Supplied information:
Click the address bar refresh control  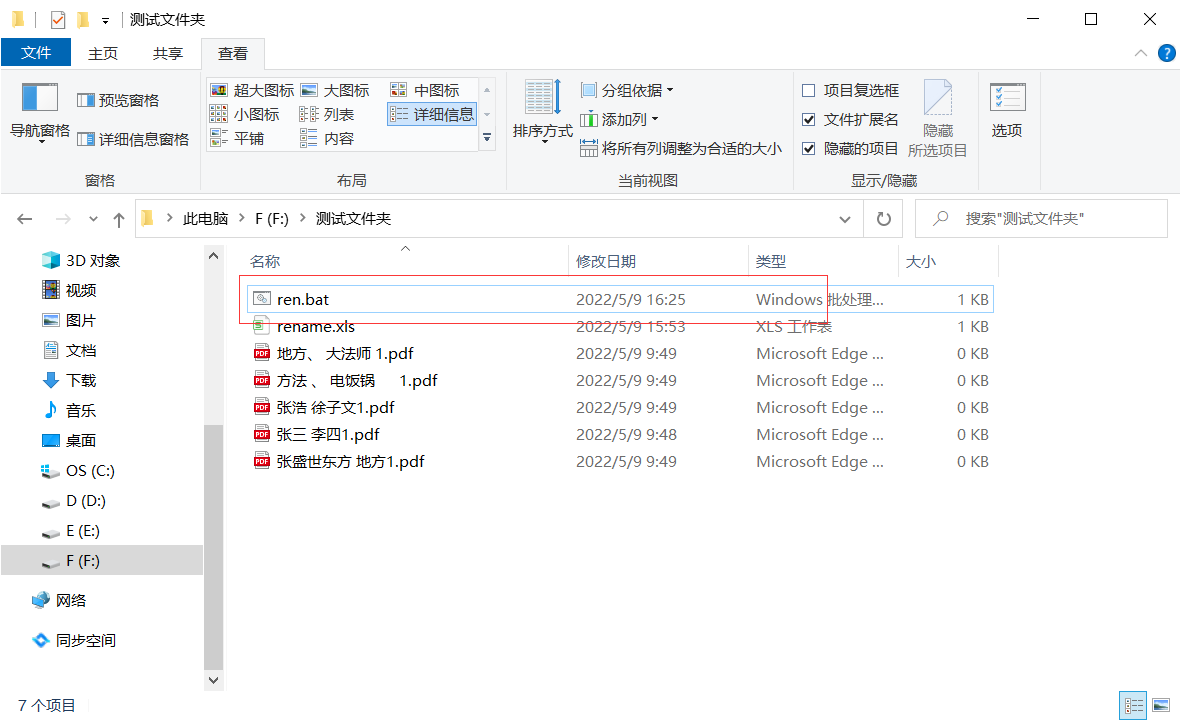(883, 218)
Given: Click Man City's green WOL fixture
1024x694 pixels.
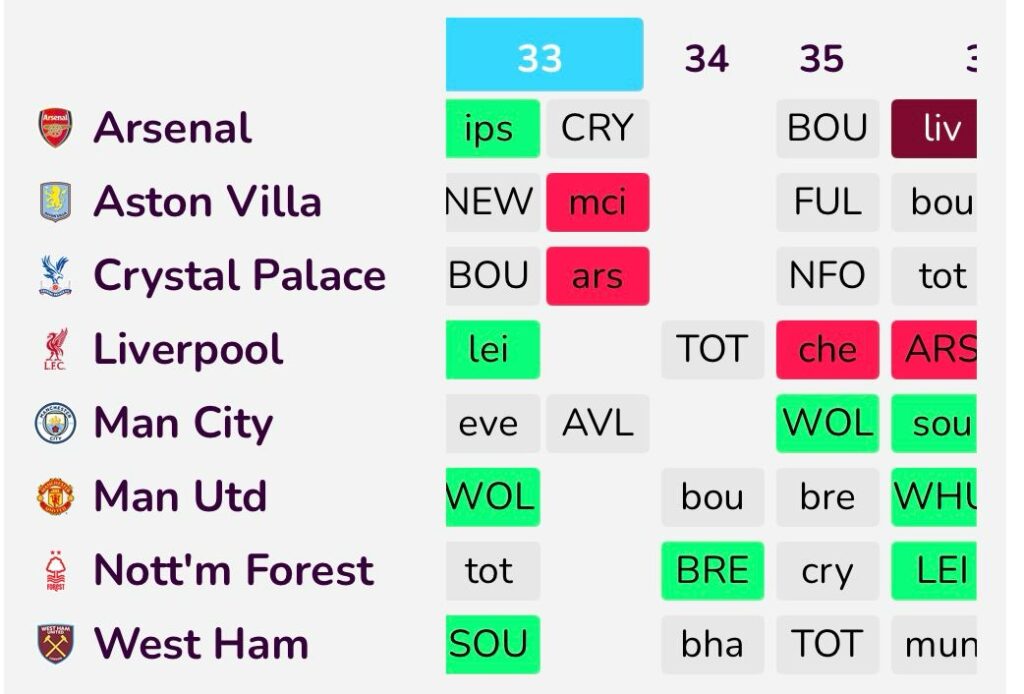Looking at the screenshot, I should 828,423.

...

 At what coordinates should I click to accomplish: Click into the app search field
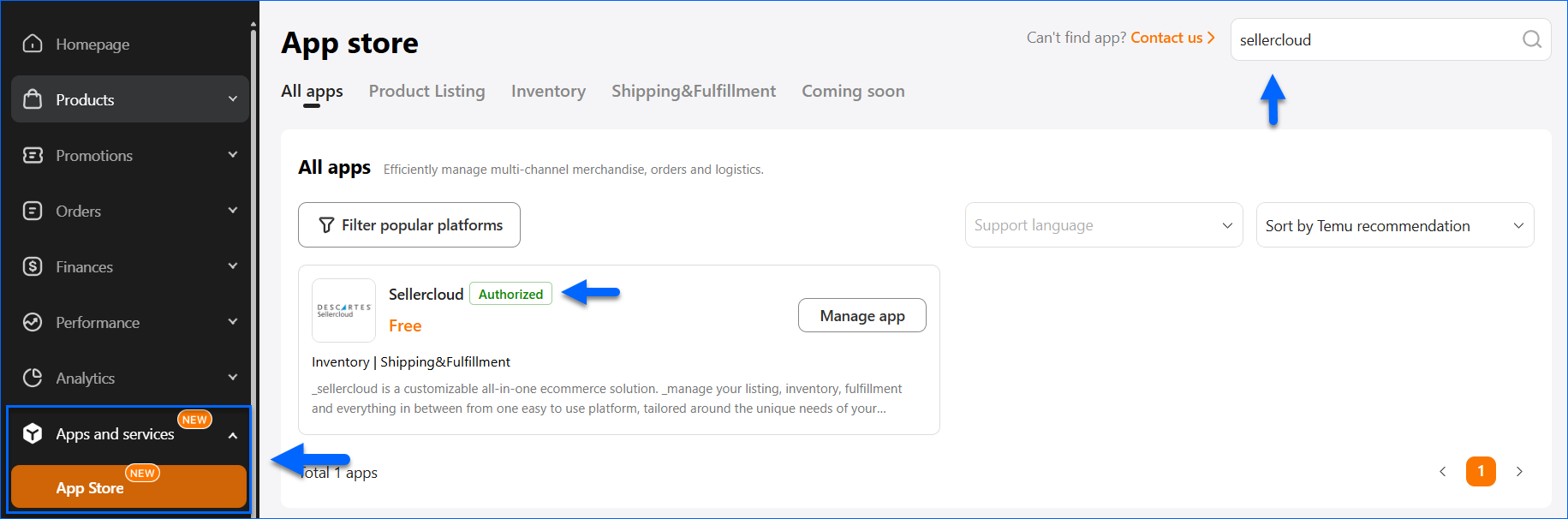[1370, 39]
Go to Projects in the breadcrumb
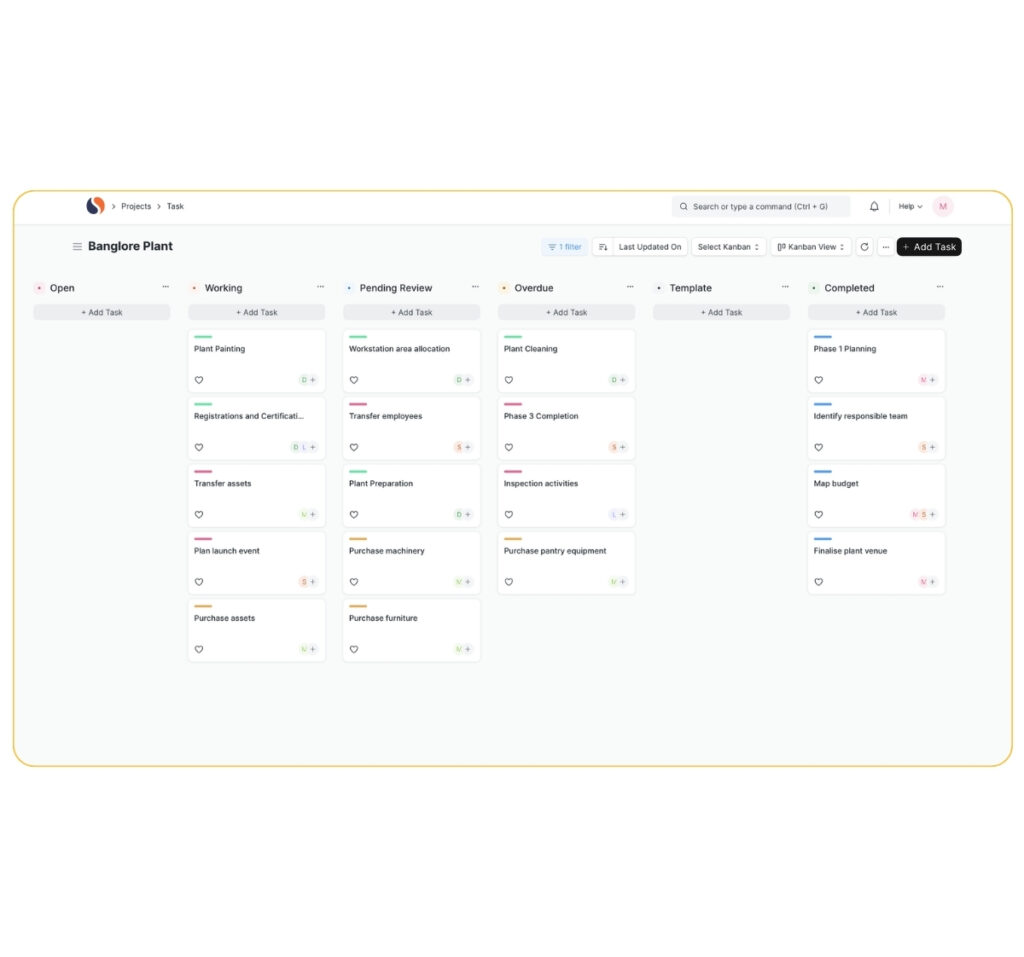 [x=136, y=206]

==

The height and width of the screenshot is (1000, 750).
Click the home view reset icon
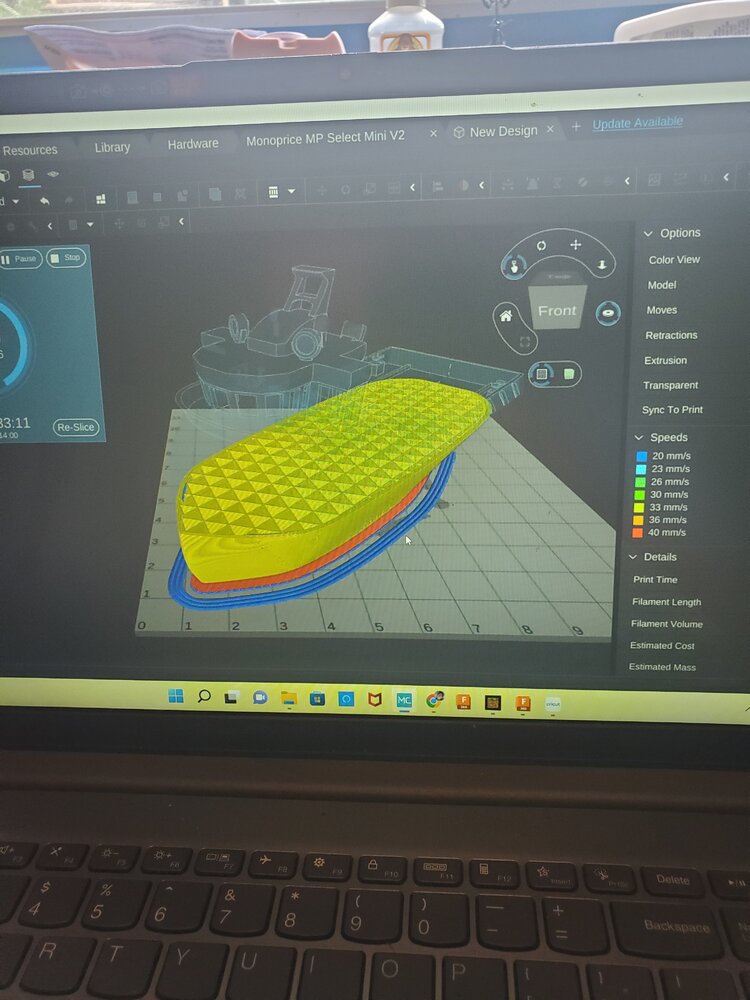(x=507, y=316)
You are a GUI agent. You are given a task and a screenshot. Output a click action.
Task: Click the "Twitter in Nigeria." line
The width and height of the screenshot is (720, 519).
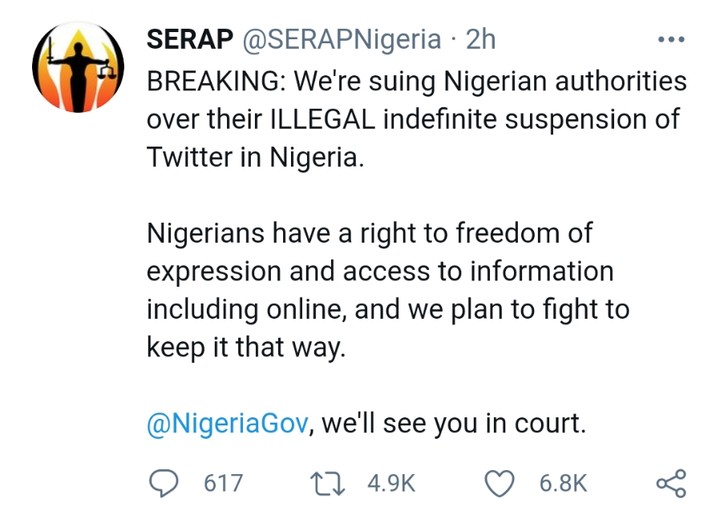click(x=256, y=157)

What is being asked: Please output the lines above, unchanged, from the line containing "Given: Click Man City's green WOL fixture" through the line containing "Looking at the screenshot, I should 828,423.", both included. Leave out the pictures.

Full solution:
Given: Click Man City's green WOL fixture
1024x694 pixels.
Looking at the screenshot, I should 828,423.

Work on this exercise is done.